> _RECORDS FOR PROCESSING_

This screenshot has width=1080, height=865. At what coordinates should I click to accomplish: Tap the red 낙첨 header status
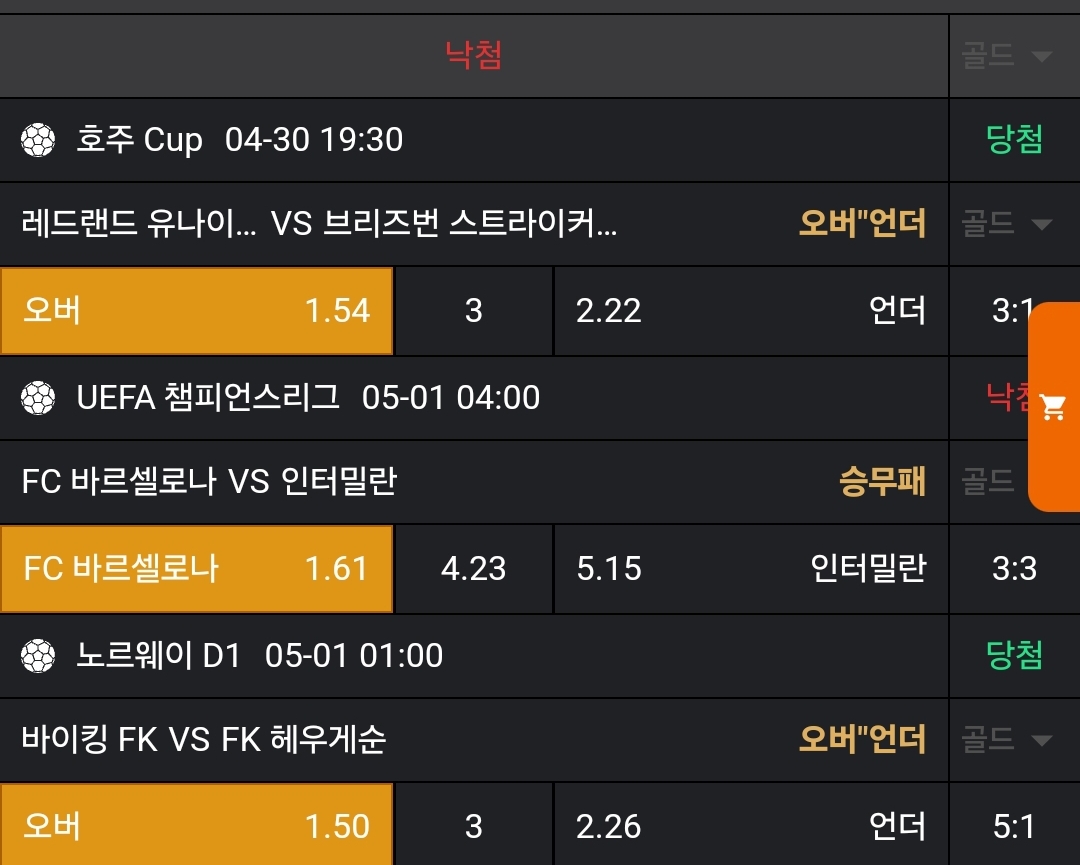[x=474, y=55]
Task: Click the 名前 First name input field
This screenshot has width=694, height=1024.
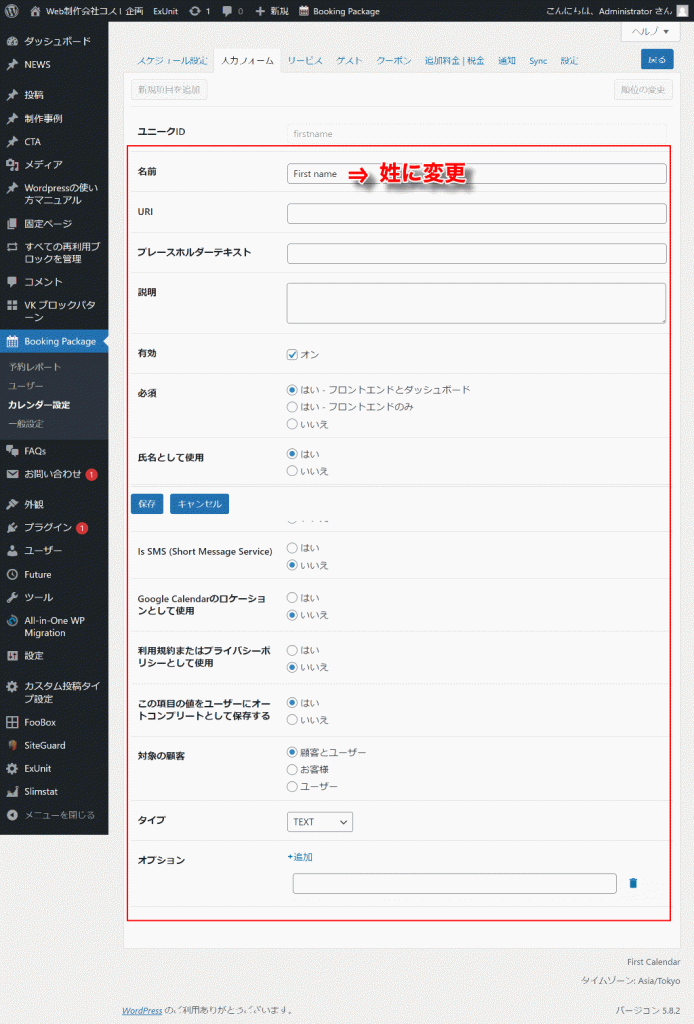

---

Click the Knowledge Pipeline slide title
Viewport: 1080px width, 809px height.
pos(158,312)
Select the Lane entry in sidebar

* * *

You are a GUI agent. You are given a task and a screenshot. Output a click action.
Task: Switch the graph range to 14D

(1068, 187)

> _WHAT IS NEEDED_
Beginning at the line above that contains "This screenshot has width=1080, height=865.", repeat each line exactly through the one that contains "This screenshot has width=694, height=1024.", and leave out the pictures.

> _OUTPUT FOR THIS TASK_
This screenshot has width=1080, height=865. At what coordinates should I click to accomplish: Tap the red 낙첨 header status
[x=474, y=55]
Task: Click the 名前 First name input field
This screenshot has width=694, height=1024.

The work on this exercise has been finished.